A pergunta que lançava o debate era ampla: "De que jornalismo precisamos?". O jornalista do "Público" José António Cerejo encarregou-se de a abrir ainda mais: "Precisamos de muitos tipos. Não de uma espécie em particular". De seguida, o redactor que se dedica à investigação, a última dos quais ao caso Tecnoforma, fechou o ângulo de abordagem e colocou a tónica na independência face aos poderes.

"Os jornalistas precisam de não dormir na 'cama' de ninguém do lado de onde vai buscar a informação", começou por afirmar. E prosseguiu: "[O jornalista] Precisa de aborrecer. Não os leitores, mas os que detêm a informação. O jornalismo tem de incomodar".

O encontro ocorreu esta quinta-feira na FNAC do Colombo, em Lisboa, e contou ainda com a presença da repórter da RTP Ana Luísa Rodrigues e  com a directora do “Le Monde Diplomatique”, jornal que organizou o evento, Sandra Monteiro.

Cerejo exemplificou, de  seguida, de que é que o que o jornalismo não precisa. "Os jornalistas não podem passar a vida à mesa, em jantares e em almoços com o poder. Não podem viver em conluio com as fontes de informação". E foi mais preciso: "As fontes de informação estão de um lado e os jornalistas de outro".

Abraços e beijinhos e as ervas comestíveis ou venenosas
Este jornalista reconheceu ainda que esta não é uma postura nada fácil de assumir, num universo polvilhado de "beijinhos e abraços" e os "convites sucedem-se".
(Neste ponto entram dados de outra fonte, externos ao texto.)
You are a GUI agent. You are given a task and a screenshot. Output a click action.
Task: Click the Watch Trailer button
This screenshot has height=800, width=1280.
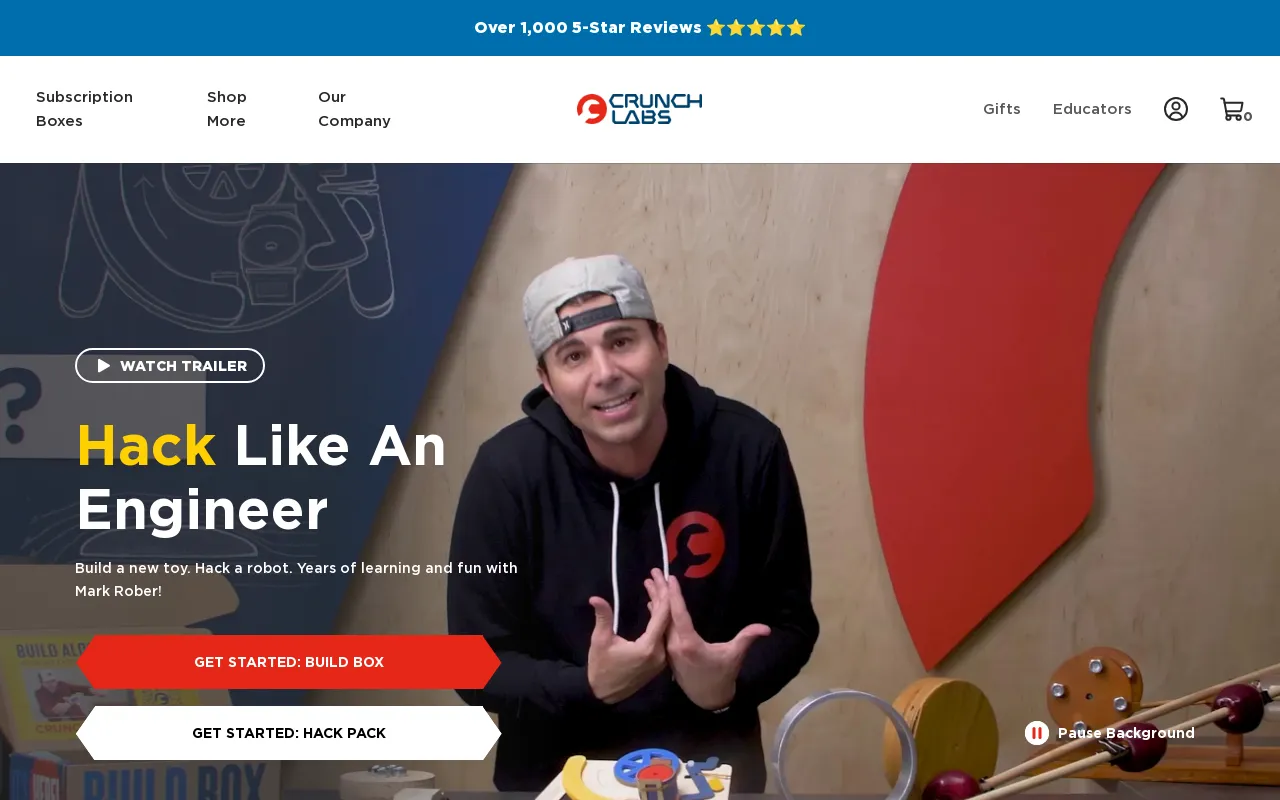pos(170,366)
Por falar neles, Cerejo reporta um caso recente que exemplifica o que diz: "Há uma pessoa muito conhecida nesta terra a quem ando há meses a pedir informações e que me as tem recusado. Convidou-me agora para um encontro".
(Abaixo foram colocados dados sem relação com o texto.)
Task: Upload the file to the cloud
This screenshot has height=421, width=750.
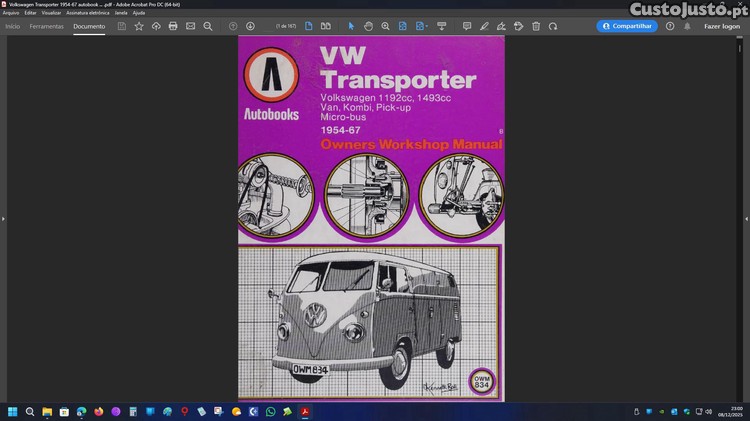Action: pos(156,26)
"Aceitei, mas sei que ele está de um lado e eu do outro", acrescentou.

E culminou com a ideia de que os jornalistas são cada vez mais precisos. Porquê? "Para ajudar os leitores a distinguir as ervas venenosas das que são comestíveis".

O jornalismo está cada vez mais sujeito "à voragem do tempo", concordaram todos os oradores. "Um rolo compressor", segundo Ana Luísa Rodrigues. Para a jornalista da RTP, é fundamental que o jornalismo seja "menos banal e menos ao nível da conversa de café que temos assistido".

Bairro Alto e o perigo do medo do medo
Ana Luísa Rodrigues colocou ainda a tónica na falta de experiência das redacções e deu uma imagem. "Às vezes, olho para o lado e parece que estou no Bairro Alto. OK, não é bem assim, ainda há algumas pessoas mais velhas. Mas tenho menos de 40 anos e já sou das mais velhas [na redacção]".

A exigência, disse, tem de ser maior na profissão. E reflectiu ainda acerca da neutralidade que os jornalistas defendem, mas que, segundo a jornalista, não deve deixar que defendam os valores universais dos direitos humanos.

E referiu um problema que, defende, está a crescer. "O medo do medo [que se está a instalar]". Por fim, uma constatação de uma realidade que diz existir ao nível do topo hierárquico dos meios de comunicação. "Há [proprietários de] grupos de comunicação para quem é indiferente ter uma rádio ou uma televisão ou uma fábrica de salsichas", concluiu.

Já a directora do "Le Monde Diplomatique", Sandra Monteiro, reforçou a necessidade de acabar com uma lógica que, disse, domina a prática jornalística: "tens de estar daqui a 15 minutos num sítio para fazer um trabalho sobre um assunto do qual não sabe nada".

Argumentou ainda que o jornalismo não pode estar a repetir-se "até se tornar irrelevante". Entre mais de uma dezena de pontos em que assentou a resposta sobre de que é que o jornalismo precisa, Sandra Monteiro disse ainda que se deve recusar o “‘low cost’ na profissão".  Ou seja, o trabalho  feito de forma gratuita ou a baixo custo.

Após um debate muito participado por muitos jovens estudantes, ex-jornalistas e seguidores do fenómeno mediático, em que surgiram muitas dúvidas sobre a propriedade dos média, a publicidade, o futuro do jornalismo, as pressões, a censura e várias angústias, Cerejo respondeu: "São muitas, muitas perguntas. Não sei, não sei. Também estou perdido. Não há milagres".

"Há alternativas possíveis, mas são difíceis.”